BEGIN RECORDS TO PROCESS

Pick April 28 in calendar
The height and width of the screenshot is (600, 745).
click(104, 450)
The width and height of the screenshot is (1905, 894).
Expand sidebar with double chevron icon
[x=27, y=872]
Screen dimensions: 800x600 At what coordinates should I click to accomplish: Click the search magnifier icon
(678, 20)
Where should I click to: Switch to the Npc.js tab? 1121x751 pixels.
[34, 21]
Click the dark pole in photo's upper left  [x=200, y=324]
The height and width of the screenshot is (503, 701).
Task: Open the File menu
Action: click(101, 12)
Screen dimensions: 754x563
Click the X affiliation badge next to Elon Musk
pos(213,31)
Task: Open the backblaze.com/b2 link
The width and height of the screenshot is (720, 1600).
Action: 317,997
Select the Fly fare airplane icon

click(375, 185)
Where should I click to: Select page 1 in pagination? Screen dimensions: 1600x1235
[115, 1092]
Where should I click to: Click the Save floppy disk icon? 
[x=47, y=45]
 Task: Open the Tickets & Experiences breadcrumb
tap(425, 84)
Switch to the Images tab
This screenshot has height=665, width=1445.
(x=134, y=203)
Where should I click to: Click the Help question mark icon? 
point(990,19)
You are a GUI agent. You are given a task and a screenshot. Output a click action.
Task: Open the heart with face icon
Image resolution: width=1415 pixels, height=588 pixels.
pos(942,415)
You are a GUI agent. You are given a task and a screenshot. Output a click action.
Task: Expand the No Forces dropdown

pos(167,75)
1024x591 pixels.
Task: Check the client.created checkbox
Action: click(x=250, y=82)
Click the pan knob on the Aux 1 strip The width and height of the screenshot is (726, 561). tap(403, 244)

END RECORDS TO PROCESS

TASK DESCRIPTION:
The entire listing above should be returned exactly as written.

EXERCISE OUTPUT:
Pick April 28 in calendar
The height and width of the screenshot is (600, 745).
click(104, 450)
The width and height of the screenshot is (1905, 894).
Expand sidebar with double chevron icon
[x=27, y=872]
Screen dimensions: 800x600 At what coordinates should I click to accomplish: Click the search magnifier icon
(678, 20)
Where should I click to: Switch to the Npc.js tab? 1121x751 pixels.
[34, 21]
Click the dark pole in photo's upper left  [x=200, y=324]
The height and width of the screenshot is (503, 701).
Task: Open the File menu
Action: click(101, 12)
Screen dimensions: 754x563
Click the X affiliation badge next to Elon Musk
pos(213,31)
Task: Open the backblaze.com/b2 link
The width and height of the screenshot is (720, 1600).
Action: 317,997
Select the Fly fare airplane icon

click(375, 185)
Where should I click to: Select page 1 in pagination? Screen dimensions: 1600x1235
[115, 1092]
Where should I click to: Click the Save floppy disk icon? 
[x=47, y=45]
 Task: Open the Tickets & Experiences breadcrumb
tap(425, 84)
Switch to the Images tab
This screenshot has height=665, width=1445.
(x=134, y=203)
Where should I click to: Click the Help question mark icon? 
point(990,19)
You are a GUI agent. You are given a task and a screenshot. Output a click action.
Task: Open the heart with face icon
Image resolution: width=1415 pixels, height=588 pixels.
pos(942,415)
You are a GUI agent. You are given a task and a screenshot. Output a click action.
Task: Expand the No Forces dropdown

pos(167,75)
1024x591 pixels.
Task: Check the client.created checkbox
Action: click(x=250, y=82)
Click the pan knob on the Aux 1 strip The width and height of the screenshot is (726, 561). tap(403, 244)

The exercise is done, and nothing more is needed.